## Given exercise a
In the CBOW forward pass walkthrough, which center word is predicted from the context words?

--- Start of Text extract ---

Let's trace through the CBOW forward pass step by step.

In [None]:
# ============================================
# 6.3 CBOW FORWARD PASS WALKTHROUGH
# ============================================

print("=" * 70)
print("CBOW FORWARD PASS WALKTHROUGH")
print("=" * 70)
print()

# Example: predicting "sat" from context ["the", "cat", "on", "the"]
context_words = ["the", "cat", "on", "the"]
center_word = "sat"

context_indices = [word_to_idx[w] for w in context_words]
context_tensor = torch.tensor([context_indices])  # Shape: (1, 4)
length_tensor = torch.tensor([len(context_indices)])

print(f"INPUT:")
print(f"  Context words: {context_words}")
print(f"  Context indices: {context_indices}")
print(f"  Context tensor shape: {context_tensor.shape}")
print(f"  Target (center word): '{center_word}'")
print()

cbow_model.eval()

with torch.no_grad():
    
    # ========== STEP 1: Get embeddings for each context word ==========
    embeds = cbow_model.embeddings(context_tensor)
    
    print("STEP 1: EMBEDDING LOOKUP FOR EACH CONTEXT WORD")
    print("-" * 60)

--- End of Text extract ---

## Given exercise b
Find every line of the records that contains the string "arrow", matching case exactly.

--- Start of Stored rows ---

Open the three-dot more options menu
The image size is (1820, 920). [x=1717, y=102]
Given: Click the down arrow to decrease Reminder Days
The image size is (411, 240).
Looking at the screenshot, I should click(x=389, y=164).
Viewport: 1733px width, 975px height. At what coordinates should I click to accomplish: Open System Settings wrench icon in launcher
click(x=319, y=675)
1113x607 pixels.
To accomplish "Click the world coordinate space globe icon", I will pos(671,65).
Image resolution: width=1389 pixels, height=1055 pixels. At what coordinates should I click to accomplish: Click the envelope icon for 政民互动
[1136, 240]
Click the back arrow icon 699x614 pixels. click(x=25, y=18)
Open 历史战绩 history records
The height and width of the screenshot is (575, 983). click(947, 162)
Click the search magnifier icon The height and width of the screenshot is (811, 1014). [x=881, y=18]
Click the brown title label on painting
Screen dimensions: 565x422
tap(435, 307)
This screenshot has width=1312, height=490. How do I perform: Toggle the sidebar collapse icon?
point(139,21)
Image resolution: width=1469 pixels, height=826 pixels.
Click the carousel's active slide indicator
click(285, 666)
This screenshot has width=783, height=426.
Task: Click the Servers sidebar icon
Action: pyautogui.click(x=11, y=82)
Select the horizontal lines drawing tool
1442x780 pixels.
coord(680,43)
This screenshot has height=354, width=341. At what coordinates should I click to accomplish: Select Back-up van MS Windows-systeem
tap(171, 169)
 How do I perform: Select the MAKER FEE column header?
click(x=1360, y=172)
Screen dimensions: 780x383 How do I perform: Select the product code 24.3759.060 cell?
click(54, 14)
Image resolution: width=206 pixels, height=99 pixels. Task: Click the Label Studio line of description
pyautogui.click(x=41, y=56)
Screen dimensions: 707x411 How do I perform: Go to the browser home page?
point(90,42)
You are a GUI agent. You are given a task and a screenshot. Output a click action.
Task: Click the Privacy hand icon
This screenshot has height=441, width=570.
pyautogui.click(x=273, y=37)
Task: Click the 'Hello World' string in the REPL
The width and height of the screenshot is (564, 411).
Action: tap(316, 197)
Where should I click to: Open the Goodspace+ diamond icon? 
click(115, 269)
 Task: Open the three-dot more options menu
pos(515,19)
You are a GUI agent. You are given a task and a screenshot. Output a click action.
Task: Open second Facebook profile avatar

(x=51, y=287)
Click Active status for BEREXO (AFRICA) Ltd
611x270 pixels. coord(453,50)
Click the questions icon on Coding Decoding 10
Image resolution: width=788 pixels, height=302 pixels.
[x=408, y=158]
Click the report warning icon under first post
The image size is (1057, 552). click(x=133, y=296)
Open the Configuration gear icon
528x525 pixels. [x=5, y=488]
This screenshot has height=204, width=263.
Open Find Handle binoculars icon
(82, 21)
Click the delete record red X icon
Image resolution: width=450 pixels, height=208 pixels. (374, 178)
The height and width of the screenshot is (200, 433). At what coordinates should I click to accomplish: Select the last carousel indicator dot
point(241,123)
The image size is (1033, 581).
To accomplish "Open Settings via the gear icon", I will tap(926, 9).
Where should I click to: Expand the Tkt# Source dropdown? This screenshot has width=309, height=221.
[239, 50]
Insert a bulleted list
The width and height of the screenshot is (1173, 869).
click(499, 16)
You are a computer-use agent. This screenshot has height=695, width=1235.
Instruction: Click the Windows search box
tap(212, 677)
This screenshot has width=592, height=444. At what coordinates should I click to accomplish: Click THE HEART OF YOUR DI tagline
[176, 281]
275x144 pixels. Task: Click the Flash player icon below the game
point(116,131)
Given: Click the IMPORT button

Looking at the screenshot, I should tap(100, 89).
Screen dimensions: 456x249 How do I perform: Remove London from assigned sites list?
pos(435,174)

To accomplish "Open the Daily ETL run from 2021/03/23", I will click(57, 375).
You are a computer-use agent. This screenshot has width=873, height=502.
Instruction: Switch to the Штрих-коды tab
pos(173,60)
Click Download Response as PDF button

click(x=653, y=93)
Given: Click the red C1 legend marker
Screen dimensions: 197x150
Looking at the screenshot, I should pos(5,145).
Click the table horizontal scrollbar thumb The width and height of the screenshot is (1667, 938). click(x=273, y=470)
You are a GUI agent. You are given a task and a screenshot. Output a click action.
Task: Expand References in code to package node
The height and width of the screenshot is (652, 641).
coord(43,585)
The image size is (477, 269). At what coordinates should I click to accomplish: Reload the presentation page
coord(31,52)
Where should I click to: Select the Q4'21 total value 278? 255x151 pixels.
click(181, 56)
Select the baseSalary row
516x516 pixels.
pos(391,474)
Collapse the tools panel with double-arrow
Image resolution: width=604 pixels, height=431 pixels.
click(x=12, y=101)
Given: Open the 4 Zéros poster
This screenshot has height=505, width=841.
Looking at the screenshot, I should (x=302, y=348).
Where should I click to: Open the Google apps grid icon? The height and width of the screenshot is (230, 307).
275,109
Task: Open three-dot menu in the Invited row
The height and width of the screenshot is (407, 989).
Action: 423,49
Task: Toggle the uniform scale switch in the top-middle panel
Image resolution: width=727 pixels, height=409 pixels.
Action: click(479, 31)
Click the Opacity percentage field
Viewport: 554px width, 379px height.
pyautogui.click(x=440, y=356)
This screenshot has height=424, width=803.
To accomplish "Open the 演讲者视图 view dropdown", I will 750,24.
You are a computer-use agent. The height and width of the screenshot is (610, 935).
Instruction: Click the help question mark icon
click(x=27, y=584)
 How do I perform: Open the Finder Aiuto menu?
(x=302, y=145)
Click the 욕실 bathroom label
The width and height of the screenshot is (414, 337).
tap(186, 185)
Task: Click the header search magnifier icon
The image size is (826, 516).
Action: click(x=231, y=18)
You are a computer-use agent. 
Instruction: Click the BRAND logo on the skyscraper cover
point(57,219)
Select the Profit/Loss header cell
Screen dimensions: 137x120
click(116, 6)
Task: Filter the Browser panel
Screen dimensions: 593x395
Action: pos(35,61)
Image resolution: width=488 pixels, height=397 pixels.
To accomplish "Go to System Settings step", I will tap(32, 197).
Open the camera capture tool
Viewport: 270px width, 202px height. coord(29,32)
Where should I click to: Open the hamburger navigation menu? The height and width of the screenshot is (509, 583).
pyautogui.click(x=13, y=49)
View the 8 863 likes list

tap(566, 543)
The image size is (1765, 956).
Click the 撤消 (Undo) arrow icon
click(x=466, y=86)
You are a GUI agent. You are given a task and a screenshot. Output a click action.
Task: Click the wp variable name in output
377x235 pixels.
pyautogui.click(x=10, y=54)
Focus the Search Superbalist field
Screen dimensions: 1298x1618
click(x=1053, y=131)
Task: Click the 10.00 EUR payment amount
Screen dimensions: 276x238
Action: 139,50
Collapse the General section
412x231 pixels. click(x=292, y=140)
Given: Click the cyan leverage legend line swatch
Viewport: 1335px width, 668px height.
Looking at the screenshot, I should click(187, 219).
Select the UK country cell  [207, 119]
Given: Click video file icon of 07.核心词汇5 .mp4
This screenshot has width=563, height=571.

--- End of Stored rows ---

## Final answer a
The center word is "sat".

## Final answer b
Given: Click the down arrow to decrease Reminder Days
Click the back arrow icon 699x614 pixels. click(x=25, y=18)
Collapse the tools panel with double-arrow
Click the 撤消 (Undo) arrow icon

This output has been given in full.